2.2 Mammary gland whole mounts

For the control time-course experiment, male offspring exposed only to 50% DMSO (vehicle control) were killed on E18, PND1, PND5, PND10, 3-4 months, 7-9 months and 12-15 months of age. For the BPA experiments, a single male offspring from each litter was killed at 3-4, 7-9 and 12-15 months of age. One fourth inguinal mammary gland was dissected from the skin, spread on a glass slide and placed in phosphate buffered formalin overnight. Whole-mounted mammary glands were processed and stained with Carmine-alum using the methods described previously [7]. In a few cases, no visible epithelium was detected in the whole mount (<10% for all treatments, at all ages); we cannot determine whether this lack of epithelium was due either to technical errors or the biology of the gland. Whenever possible, if epithelium was not detected, another sample from a male littermate was collected. Sample sizes are indicated on graphs; these sample sizes indicate the number of males with detectable epithelium only.

2.3 Mammary gland morphometrics

Whole-mounted mammary glands were visualized using a Zeiss Stemi 2000-C dissection scope using a 0.8x objective and digital images were captured at 3600 dpi with a Zeiss AxioCam HRc digital camera (Carl Zeiss, Inc., Thornwood, NY). Quantitative analyses of mammary gland dimensions were performed using the Zeiss AxioVision program version 4.4. For each epithelial tree, ductal area, measured as the bound area from the outer edges of the tree, and the total number of branching points were measured.

2.4 Excision of ducts & histology

In some whole-mounts, epithelial ducts were excised using a scalpel with the aid of a dissection scope. The excised ducts were washed with xylene, infiltrated with paraffin under vacuum, and embedded. 5μm sections were cut on an RM2155 rotary microtome (Leica, Nusslock, Germany) and mounted on Superfrost (plus) slides (Fisher Scientific International Inc., Hampton, NH). Sections were deparaffinized with xylene, hydrated by a series of alcohols, and stained with Harris’ hematoxylin and eosin (H&E).

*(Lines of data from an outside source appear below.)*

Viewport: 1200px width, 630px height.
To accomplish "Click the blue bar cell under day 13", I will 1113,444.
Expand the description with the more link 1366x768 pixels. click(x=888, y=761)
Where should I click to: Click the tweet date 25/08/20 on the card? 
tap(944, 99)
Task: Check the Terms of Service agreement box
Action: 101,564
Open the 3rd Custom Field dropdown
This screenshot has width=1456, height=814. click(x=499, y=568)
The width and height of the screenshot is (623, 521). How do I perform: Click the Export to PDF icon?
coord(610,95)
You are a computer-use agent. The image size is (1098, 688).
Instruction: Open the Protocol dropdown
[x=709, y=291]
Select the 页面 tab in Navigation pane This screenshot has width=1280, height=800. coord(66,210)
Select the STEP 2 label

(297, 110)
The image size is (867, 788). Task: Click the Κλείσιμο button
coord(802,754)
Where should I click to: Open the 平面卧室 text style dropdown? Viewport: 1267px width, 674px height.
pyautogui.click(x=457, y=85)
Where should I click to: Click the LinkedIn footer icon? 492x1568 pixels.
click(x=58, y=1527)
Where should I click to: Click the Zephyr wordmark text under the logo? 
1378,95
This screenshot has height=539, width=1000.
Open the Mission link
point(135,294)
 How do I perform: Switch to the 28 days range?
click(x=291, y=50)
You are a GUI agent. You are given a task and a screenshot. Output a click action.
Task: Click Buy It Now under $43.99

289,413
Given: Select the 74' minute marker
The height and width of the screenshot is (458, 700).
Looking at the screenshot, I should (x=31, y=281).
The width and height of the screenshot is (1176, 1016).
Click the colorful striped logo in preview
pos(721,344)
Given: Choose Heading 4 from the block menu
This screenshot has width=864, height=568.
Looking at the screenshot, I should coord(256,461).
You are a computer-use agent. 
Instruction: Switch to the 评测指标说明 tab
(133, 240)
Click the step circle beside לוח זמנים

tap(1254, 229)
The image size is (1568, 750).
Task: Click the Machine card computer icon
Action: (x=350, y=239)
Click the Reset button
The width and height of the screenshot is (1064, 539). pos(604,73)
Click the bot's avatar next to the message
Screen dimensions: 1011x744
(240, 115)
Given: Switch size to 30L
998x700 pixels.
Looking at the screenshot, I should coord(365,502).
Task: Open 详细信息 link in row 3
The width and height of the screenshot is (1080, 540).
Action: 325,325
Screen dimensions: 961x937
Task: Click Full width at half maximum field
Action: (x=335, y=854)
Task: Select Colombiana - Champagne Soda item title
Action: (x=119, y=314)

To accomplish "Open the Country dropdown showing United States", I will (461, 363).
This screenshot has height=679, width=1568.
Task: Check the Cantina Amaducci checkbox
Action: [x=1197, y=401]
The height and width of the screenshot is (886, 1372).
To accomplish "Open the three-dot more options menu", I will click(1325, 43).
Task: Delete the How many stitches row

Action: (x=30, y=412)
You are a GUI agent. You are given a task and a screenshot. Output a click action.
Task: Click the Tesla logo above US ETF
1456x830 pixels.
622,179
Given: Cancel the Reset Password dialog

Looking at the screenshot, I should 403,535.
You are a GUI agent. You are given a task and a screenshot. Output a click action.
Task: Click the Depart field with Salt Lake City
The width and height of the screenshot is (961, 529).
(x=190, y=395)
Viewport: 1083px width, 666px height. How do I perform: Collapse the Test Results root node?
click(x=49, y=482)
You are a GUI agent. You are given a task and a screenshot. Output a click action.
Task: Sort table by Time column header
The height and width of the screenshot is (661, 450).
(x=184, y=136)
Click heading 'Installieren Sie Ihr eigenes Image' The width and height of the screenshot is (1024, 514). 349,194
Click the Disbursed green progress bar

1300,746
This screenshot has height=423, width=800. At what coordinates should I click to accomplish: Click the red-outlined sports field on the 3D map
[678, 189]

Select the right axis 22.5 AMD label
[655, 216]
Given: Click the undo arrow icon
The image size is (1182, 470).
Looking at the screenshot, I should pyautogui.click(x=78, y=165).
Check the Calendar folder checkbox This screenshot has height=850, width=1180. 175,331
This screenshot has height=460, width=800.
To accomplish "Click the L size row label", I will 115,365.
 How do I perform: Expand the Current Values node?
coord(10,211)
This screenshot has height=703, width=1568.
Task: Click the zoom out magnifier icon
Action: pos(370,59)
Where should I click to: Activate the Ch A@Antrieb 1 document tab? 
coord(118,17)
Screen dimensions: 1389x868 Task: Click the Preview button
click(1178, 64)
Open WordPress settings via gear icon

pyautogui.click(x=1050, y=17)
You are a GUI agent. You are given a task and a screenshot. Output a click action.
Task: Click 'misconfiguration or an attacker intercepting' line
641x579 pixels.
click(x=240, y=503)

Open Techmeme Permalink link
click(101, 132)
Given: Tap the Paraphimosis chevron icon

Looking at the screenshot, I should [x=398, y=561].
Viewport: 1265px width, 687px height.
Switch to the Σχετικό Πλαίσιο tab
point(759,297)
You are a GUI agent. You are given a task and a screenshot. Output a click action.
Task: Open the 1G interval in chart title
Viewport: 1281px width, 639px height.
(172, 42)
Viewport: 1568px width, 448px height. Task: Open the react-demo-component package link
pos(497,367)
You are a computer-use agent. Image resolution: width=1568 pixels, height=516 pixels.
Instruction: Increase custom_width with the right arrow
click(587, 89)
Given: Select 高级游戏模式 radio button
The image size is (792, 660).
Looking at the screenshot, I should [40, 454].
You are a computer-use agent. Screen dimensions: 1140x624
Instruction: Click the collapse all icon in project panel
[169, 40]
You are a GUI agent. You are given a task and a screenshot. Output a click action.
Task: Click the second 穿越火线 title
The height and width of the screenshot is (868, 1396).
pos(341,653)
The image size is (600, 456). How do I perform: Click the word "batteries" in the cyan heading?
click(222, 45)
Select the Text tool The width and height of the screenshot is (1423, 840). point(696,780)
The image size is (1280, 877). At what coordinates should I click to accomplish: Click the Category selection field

2.5 Immunohistochemistry & TUNEL

Paraffin sections were processed for immunohistochemistry as described previously [8]. Briefly, slides were treated with xylene to remove paraffin and rehydrated through a series of alcohols and PBS, then microwaved in 10mM citrate buffer (pH 6) for antigen retrieval. Non-specific binding was blocked for 1 hour with normal goat serum in 1.5% milk. Sections were incubated overnight at 4C in a humid chamber with primary antibodies against ERα (Novocastra), smooth muscle actin (Abcam) or Ki67 (Vector, VPK451). Biotinylated goat anti-rabbit IgG (Zymed) was applied to sections for 1 hour in a humidified chamber at room temperature. Slides were rinsed with PBS and detection of positive cells was accomplished using DAB (Vector).

For detection of apoptotic cells, a TUNEL kit (Chemicon, S7100) was used as per the manufacturer’s instructions. All samples were counterstained with Harris’ hematoxylin, dehydrated, mounted with a permanent mounting medium and imaged with a Zeiss Axioskop 2 plus light microscope at 40x magnification.

2.6 Statistics

PASW statistical software package 18.0 for Windows (SPSS Inc., Chicago, IL) was used for all statistical analyses. ANOVA followed by Bonferroni posthoc tests were used to compare morphometric and histochemical parameters between treatments at each age. To account for litter effects, only one animal was examined from each litter for each endpoint. For all statistical tests, results were considered significant at p < 0.05. All results are presented as mean ± SEM.

3. Results

3.1 Epithelium is present in the male mammary gland from E18 to 15 months of age

In the male mouse, a testosterone surge on approximately E14 causes the mammary mesenchyme to condense around the epithelial stalk, initiating detachment of the mammary epithelium from the overlying epidermis. For this reason, male mice lack nipples. In several mouse strains, apoptotic processes that follow detachment of the gland are thought to destroy any remaining epithelium [1, 32, 33]. To determine whether male CD-1 mice retain any portion of their epithelium, whole mount mammary glands from control male mice were examined at E18, PND1, PND5, PND10, 3-4 months of age, 7-9 months of age, and 12-15 months of age (Figure 1). Males with retained nipples were never observed. However, the majority of males (>90%) had visible epithelial ducts at all ages.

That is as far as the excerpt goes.